Jobs:
1 – In the NAB 2008 quality-control article, do statements (a), (b) and (c) agree with the text? (a) Cerify is controlled through a web browser. (b) The author would entrust quality control entirely to automated devices. (c) QuiC's loudness monitoring technology comes from Tektronix. Answer yes or no to each, quoting the deciding words.
2 – Can you condense the paragraph from the NAB 2008 quality-control article that begins "Failure autosensing devices are common" into a short bulleted list that keeps its main facts?

Provided passage:
┄┄┄┄┄┄┄┄┄┄

Guest blogger Sass Jahani examines three different products for checking filed based content before it is broadcast.

Compressing a convention the size of NAB 2008 into a few paragraphs of comment requires a very tight angle of focus. Mine this year was on new approaches to automating the quality control aspect of our multichannel playout operations.

Like most modern playout service-providers, we ingest all incoming video and audio content to digital files before playing to air.

Although I would be the last to entrust quality control entirely to automated devices, these technologies obviously have a place in modern broadcasting. But how big a place?

Tektronix Cerify

Failure autosensing devices are common throughout the electronics business but Tektronix appear to have been the earliest to pick up on this market niche within the broadcast test and measurement area. They introduced Cerify several years ago and have been gradually adding extra bells and whistles. Cerify was claimed (correctly, so far as I can determine) to be the world's first fully automated system for checking file based content prior to broadcast transmission.

Controlled via a web-browser, Cerify was designed to replace the manual process of visually inspecting video content. Aspects of broadcast file content that can be checked by Cerify include video and audio standards conformity, resolution, bit-rate and adherence to transmission system limits.

Also overall video and audio quality factors such as black frames, blockiness and audio silence. Cerify is designed to be used at ingest, prior to post production, before playout and for post-transmission archive validation. User-definable templates can be constructed as verification references.

Signal types handled include QCIF, CIF, SD, 720p, 1080I, MPEG-2, MPEG-4, H.264 and VC-1. Introduced in prototype this year, Cerify 5.0 includes applications for Dolby DP600 and Dolby-E support, additional audio/video codecs including .wma, and enhanced baseband tests.

Videotek QuiC

Harris responded at NAB this year with the latest version of its Videotek QuiC media analysis server. It combines loudness monitoring technology from TC Electronic with the QuiC system's automated quality control and correction tools.

Quic is intended for use with Harris' Nexio server. The server generates a flag that allows a file to be placed automatically in the analysis queue on ingest or alteration (edit).

┄┄┄┄┄┄┄┄┄┄

Data rows:
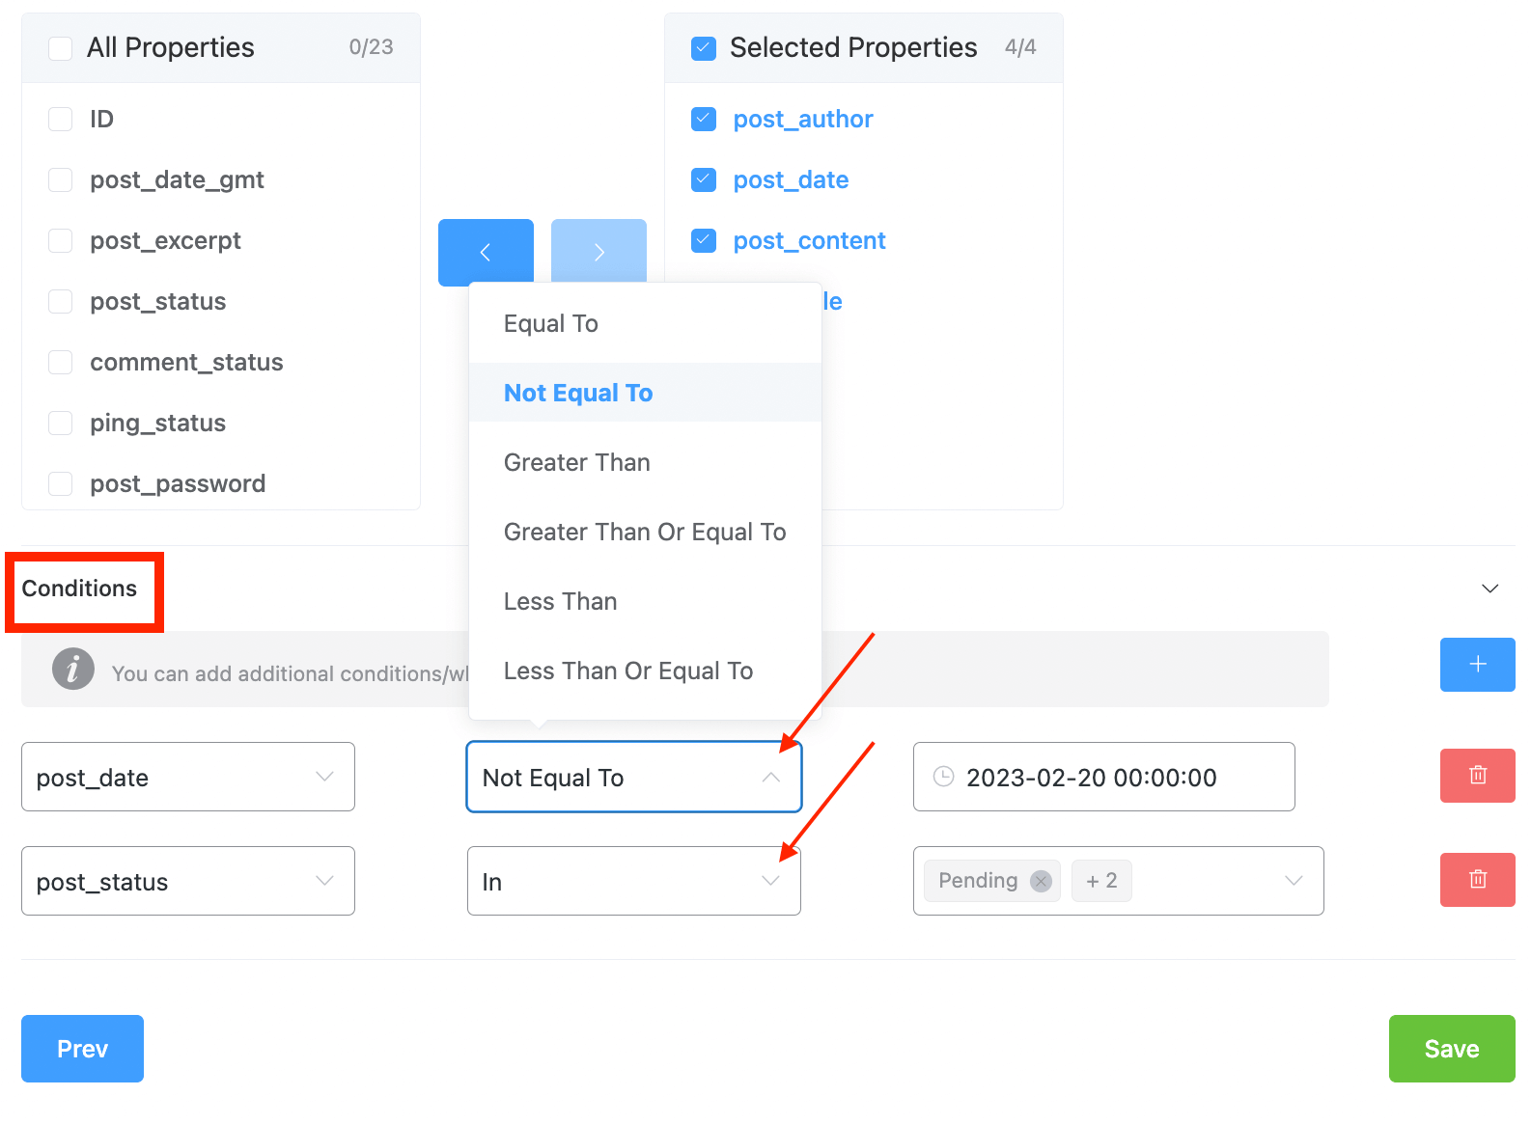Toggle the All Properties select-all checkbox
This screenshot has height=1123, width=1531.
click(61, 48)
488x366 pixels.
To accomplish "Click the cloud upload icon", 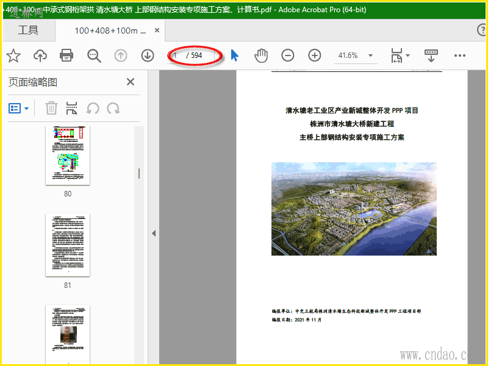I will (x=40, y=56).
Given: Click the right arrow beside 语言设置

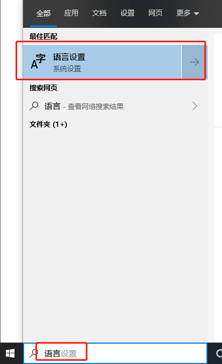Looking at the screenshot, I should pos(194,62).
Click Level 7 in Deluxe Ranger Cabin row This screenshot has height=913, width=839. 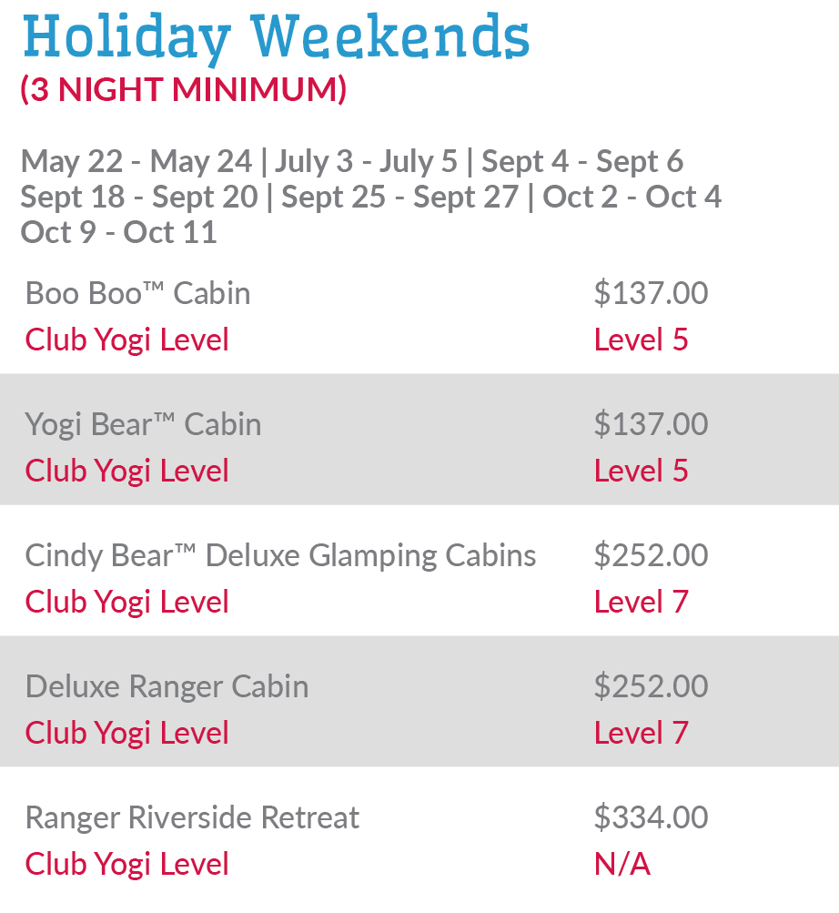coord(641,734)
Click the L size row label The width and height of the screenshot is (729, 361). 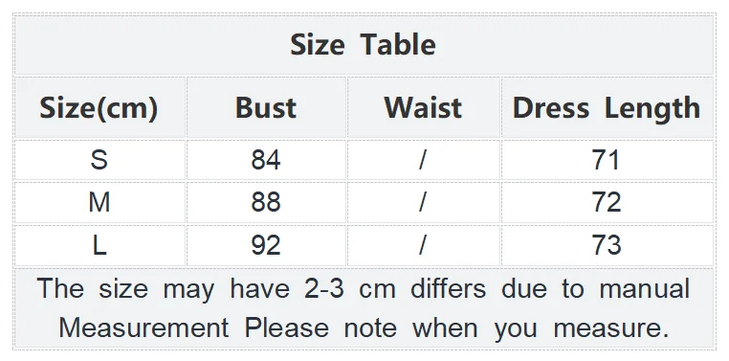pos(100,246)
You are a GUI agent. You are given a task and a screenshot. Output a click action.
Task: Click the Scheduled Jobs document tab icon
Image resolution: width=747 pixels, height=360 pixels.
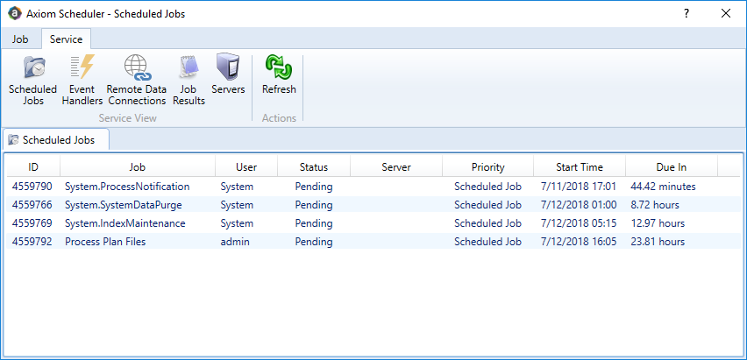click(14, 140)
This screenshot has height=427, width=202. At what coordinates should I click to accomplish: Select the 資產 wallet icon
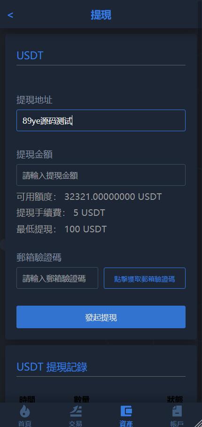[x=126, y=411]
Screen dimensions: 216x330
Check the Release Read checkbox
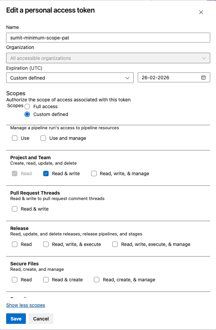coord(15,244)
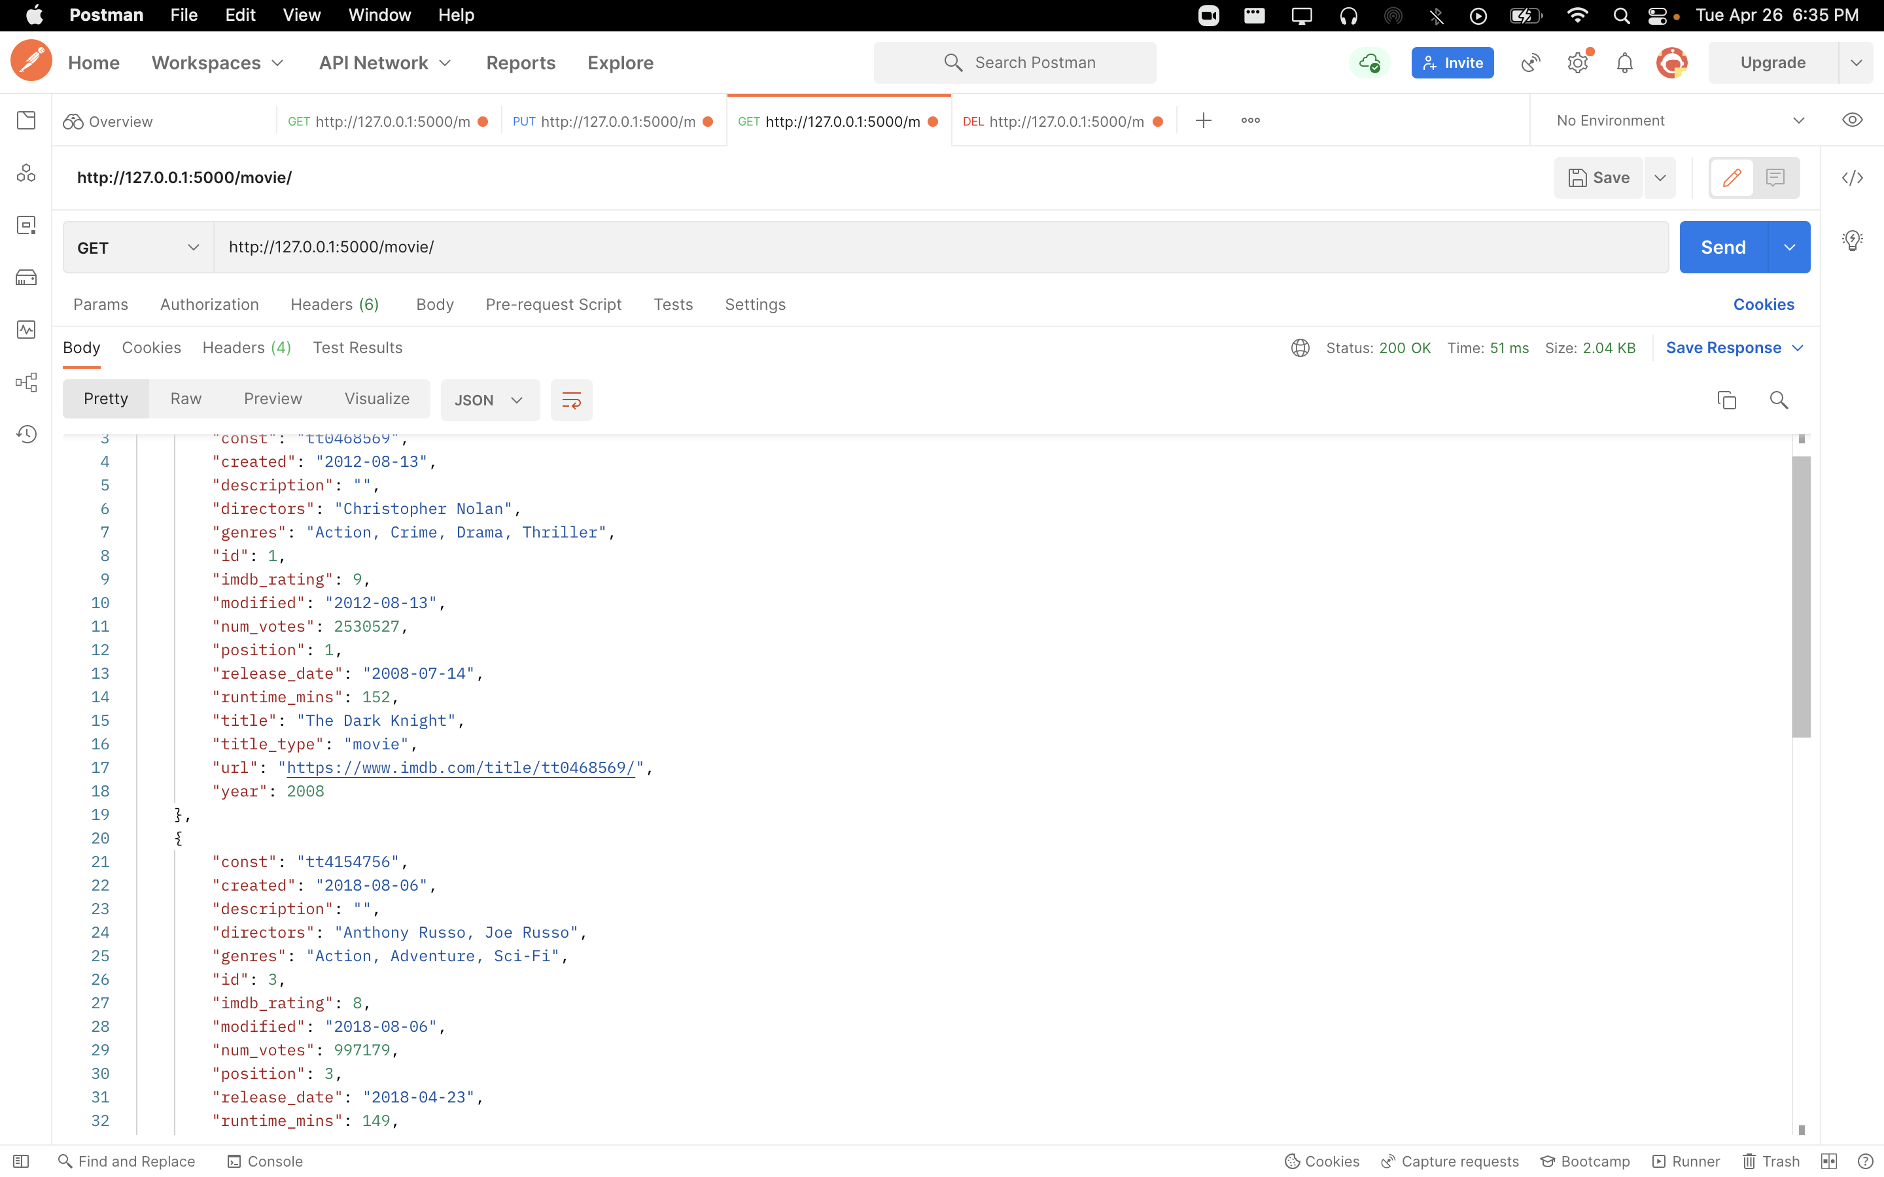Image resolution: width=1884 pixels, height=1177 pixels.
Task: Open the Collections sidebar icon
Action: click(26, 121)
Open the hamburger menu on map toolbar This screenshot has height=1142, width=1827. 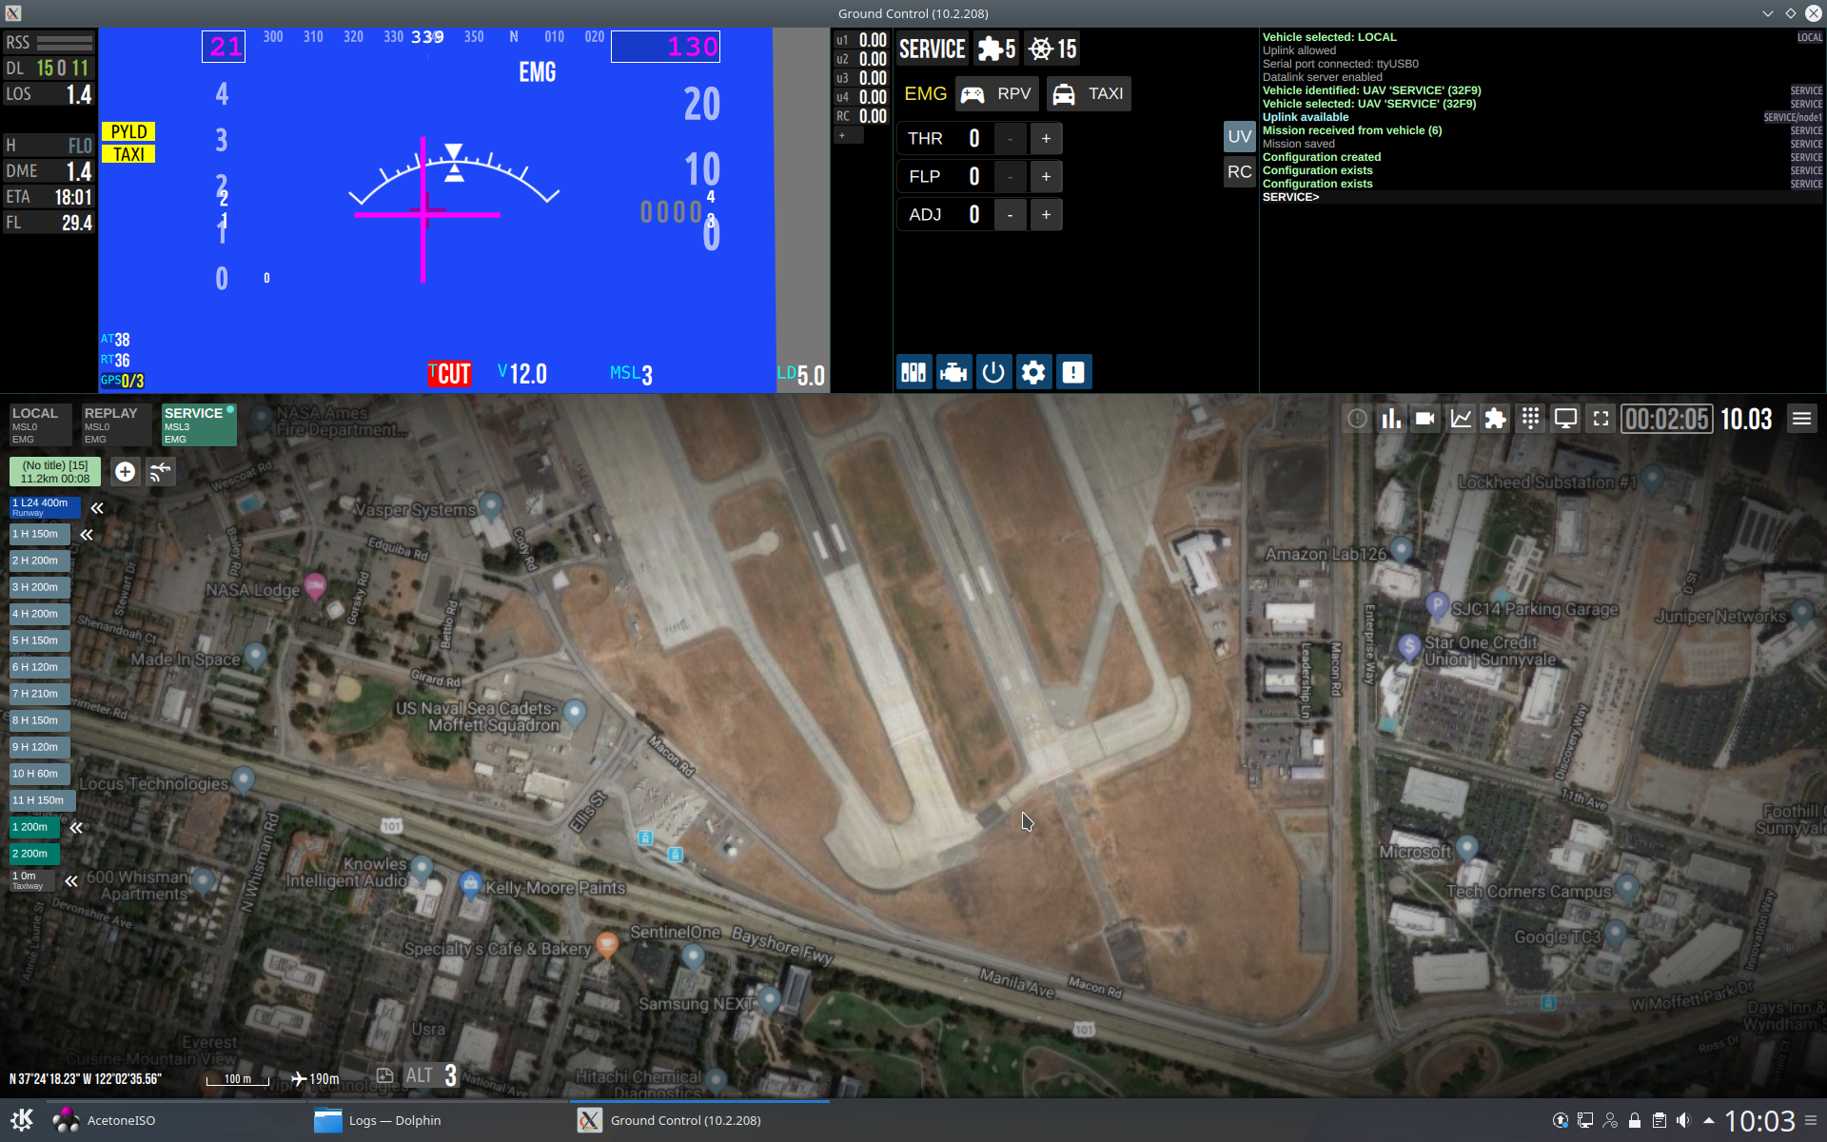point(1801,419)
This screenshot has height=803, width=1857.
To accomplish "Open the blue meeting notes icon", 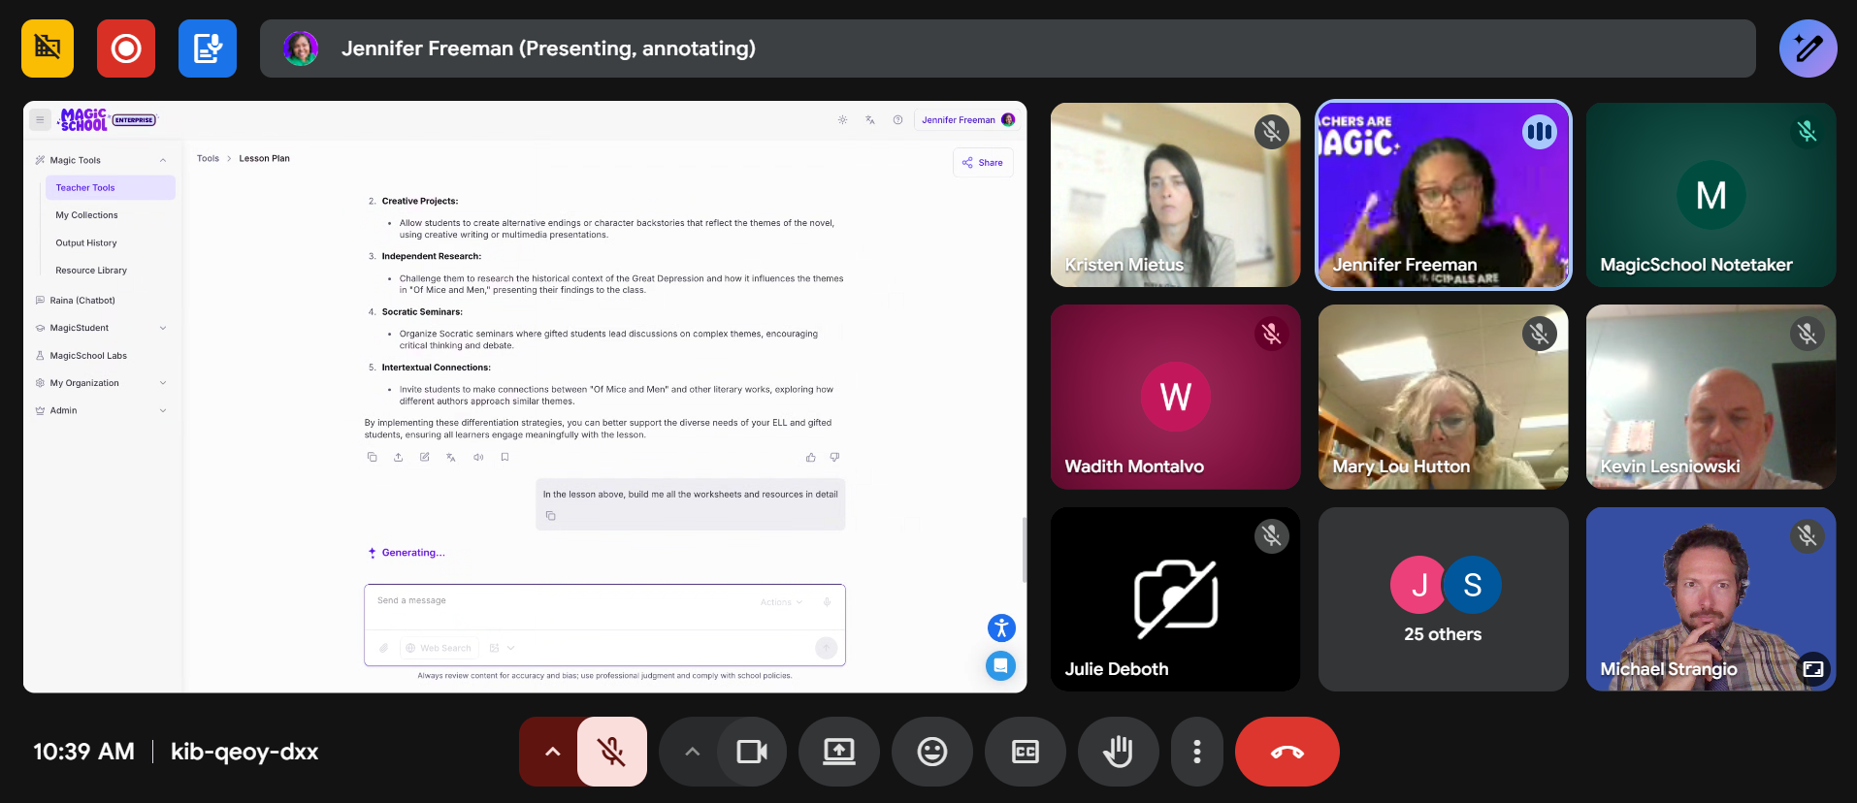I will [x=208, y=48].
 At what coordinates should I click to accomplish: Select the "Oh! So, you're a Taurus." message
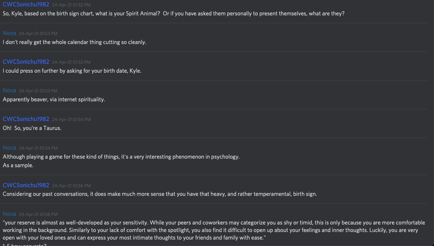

┄┄┄┄┄┄┄┄┄┄

Results in order:
1 –
(a) Yes: "Controlled via a web-browser, Cerify was designed to replace the manual process of visually inspecting video content."
(b) No: "Although I would be the last to entrust quality control entirely to automated devices"
(c) No: "It combines loudness monitoring technology from TC Electronic"

2 –
- Failure autosensing devices are common across the electronics business.
- Tektronix appears to have been the first to take up this niche in broadcast test and measurement.
- Tektronix introduced Cerify several years ago and has gradually added features.
- Cerify was claimed to be the world's first fully automated system for checking file-based content before broadcast transmission. As far as the author can determine, the claim is correct.